__TASK TO CARRY OUT__
Apart from the pictures, which must be omitted, restate the data exactly.

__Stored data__
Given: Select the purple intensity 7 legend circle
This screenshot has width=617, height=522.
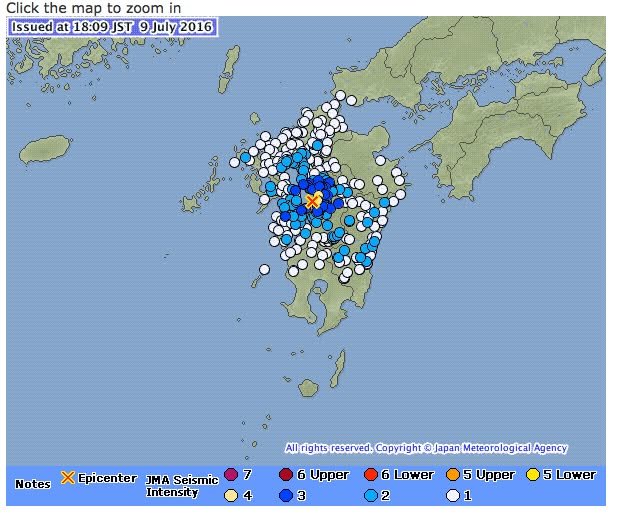Looking at the screenshot, I should (x=232, y=475).
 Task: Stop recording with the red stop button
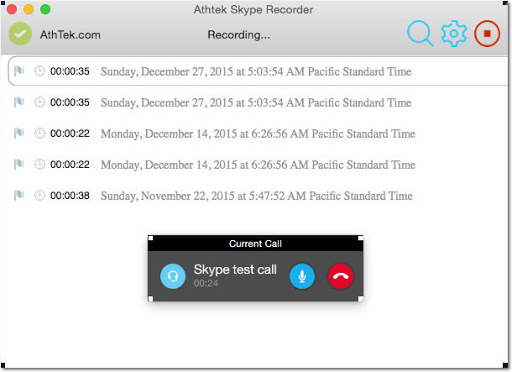click(x=487, y=33)

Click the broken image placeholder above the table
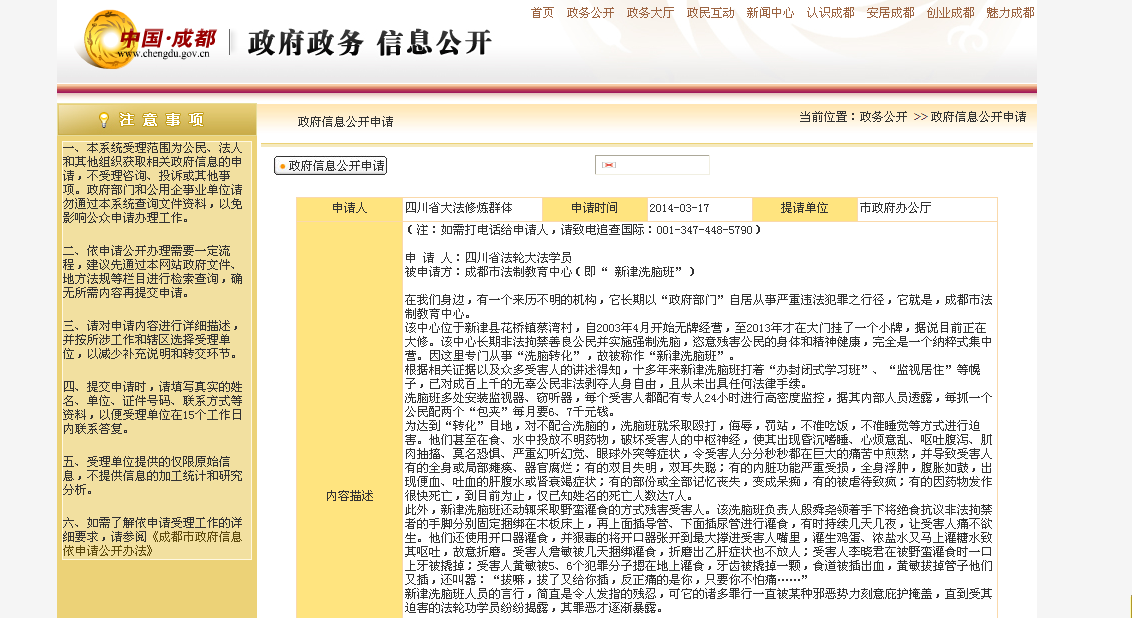click(609, 165)
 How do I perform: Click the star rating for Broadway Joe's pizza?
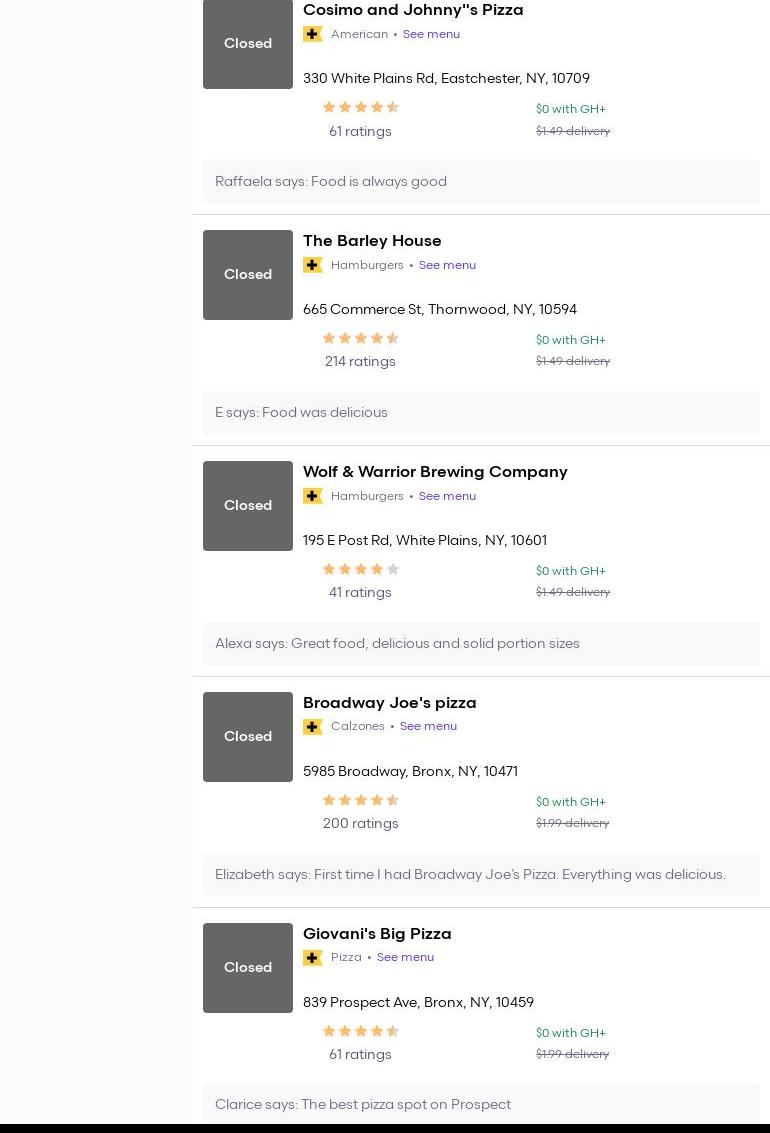click(360, 800)
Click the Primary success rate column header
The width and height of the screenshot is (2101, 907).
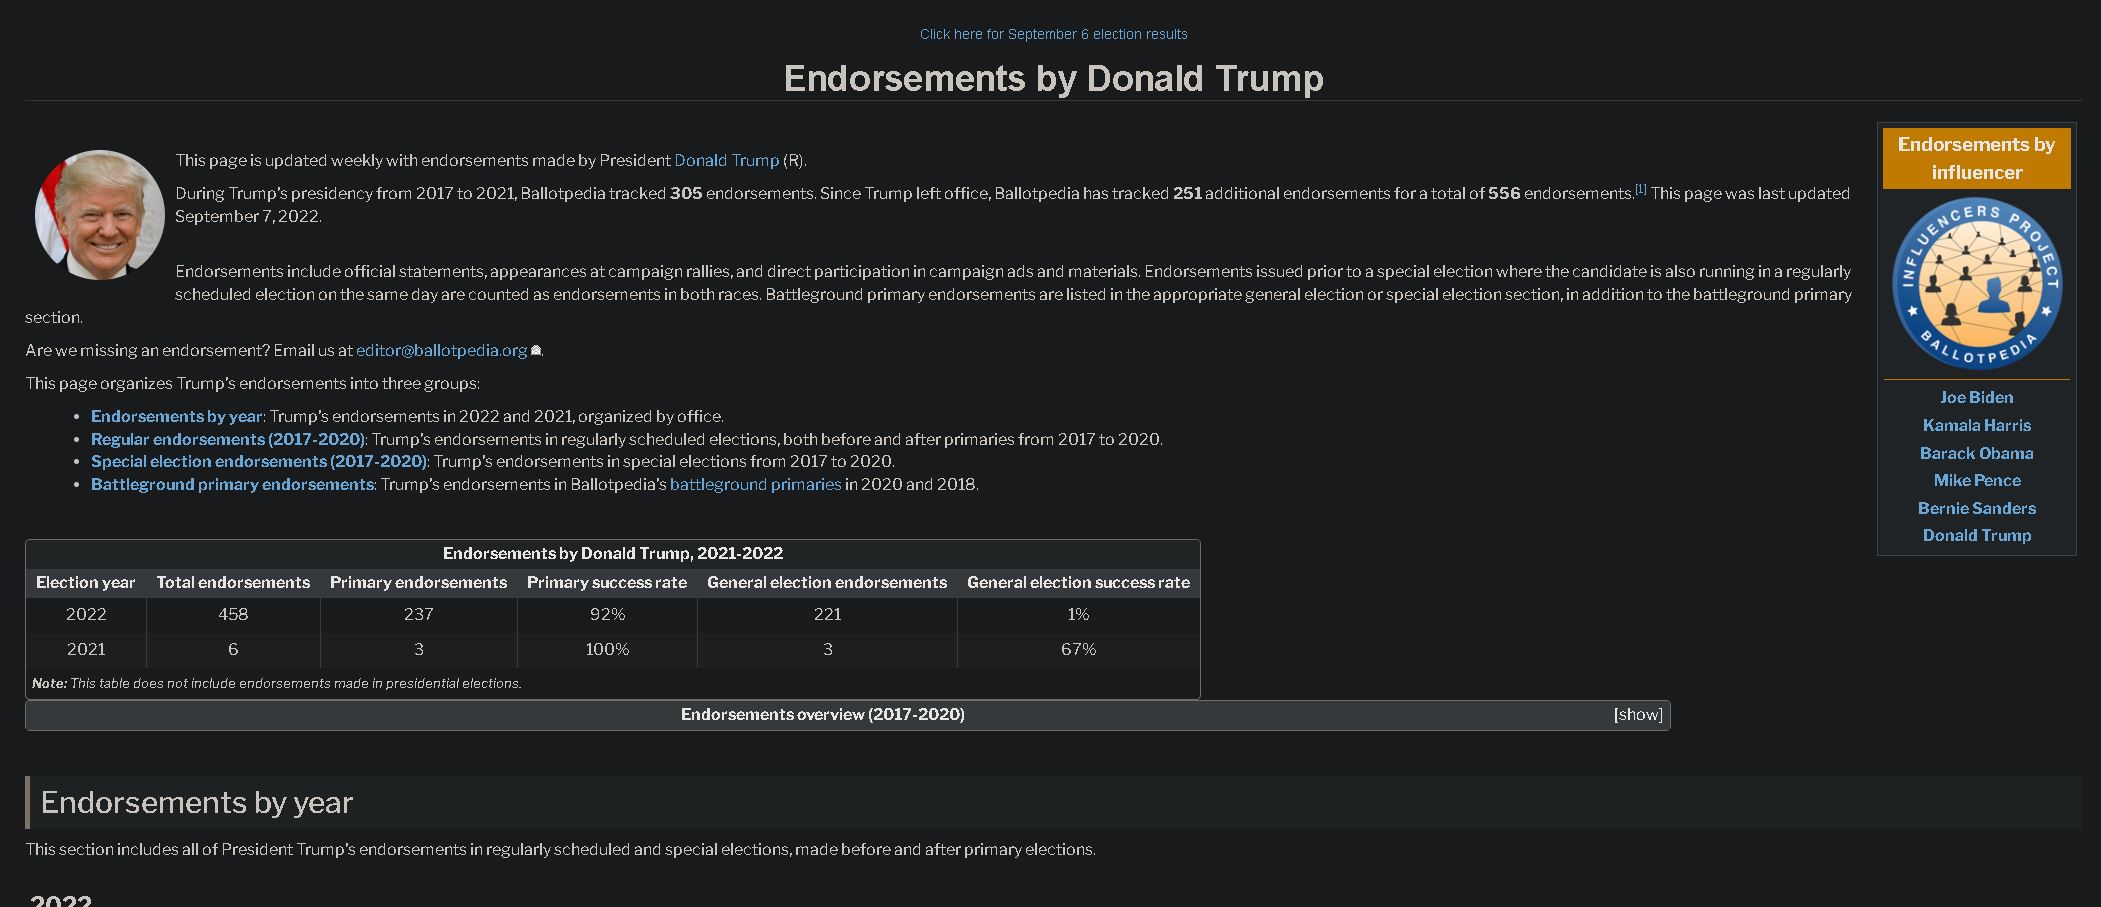[x=606, y=583]
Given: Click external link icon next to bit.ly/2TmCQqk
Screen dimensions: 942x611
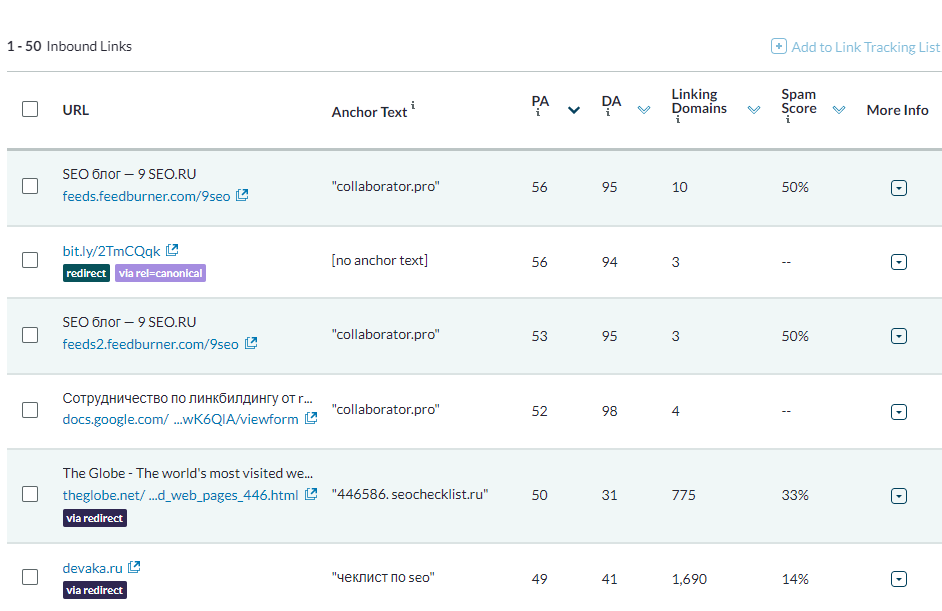Looking at the screenshot, I should click(x=172, y=250).
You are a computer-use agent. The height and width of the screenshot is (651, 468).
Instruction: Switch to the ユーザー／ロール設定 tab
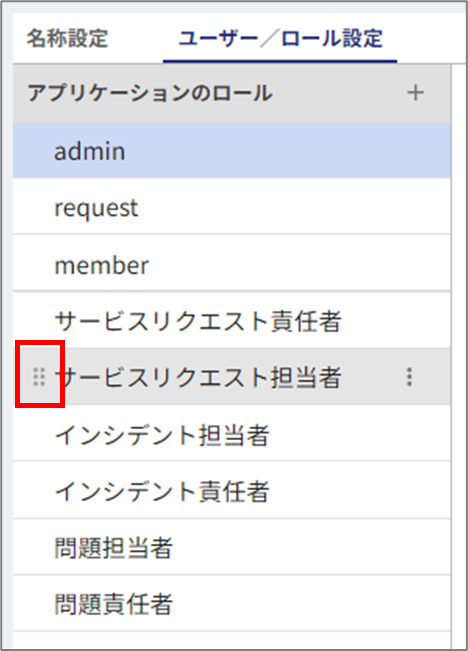[x=280, y=39]
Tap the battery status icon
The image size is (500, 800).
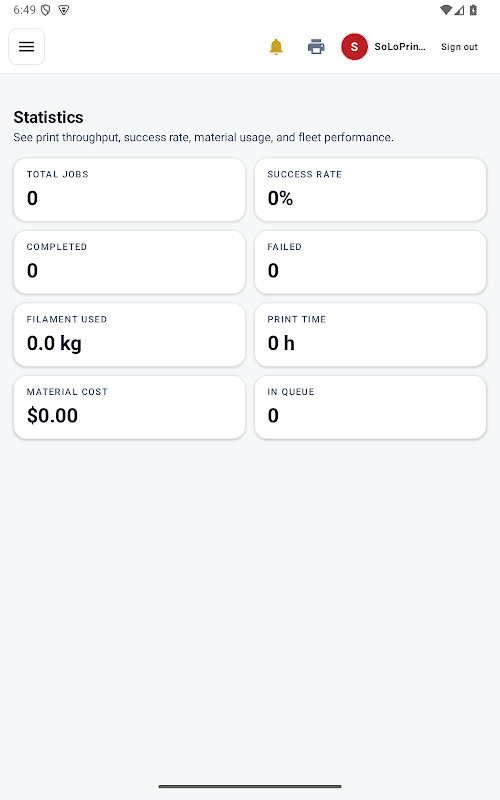473,10
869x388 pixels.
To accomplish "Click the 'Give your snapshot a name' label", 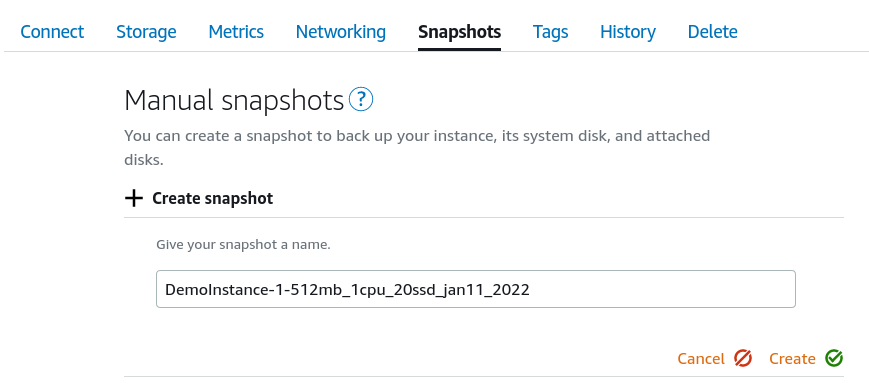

__ANSWER BELOW__
Given: Select the purple intensity 7 legend circle
This screenshot has width=617, height=522.
Looking at the screenshot, I should (x=232, y=475).
 Task: Stop recording with the red stop button
click(x=487, y=33)

Click the broken image placeholder above the table
click(609, 165)
 How do I perform: Click the star rating for Broadway Joe's pizza?
click(360, 800)
Click the Primary success rate column header
The width and height of the screenshot is (2101, 907).
[x=606, y=583]
Given: Click external link icon next to bit.ly/2TmCQqk
Screen dimensions: 942x611
Looking at the screenshot, I should click(x=172, y=250).
You are a computer-use agent. The height and width of the screenshot is (651, 468).
Instruction: Switch to the ユーザー／ロール設定 tab
[x=280, y=39]
Tap the battery status icon
The image size is (500, 800).
473,10
869x388 pixels.
To accomplish "Click the 'Give your snapshot a name' label", 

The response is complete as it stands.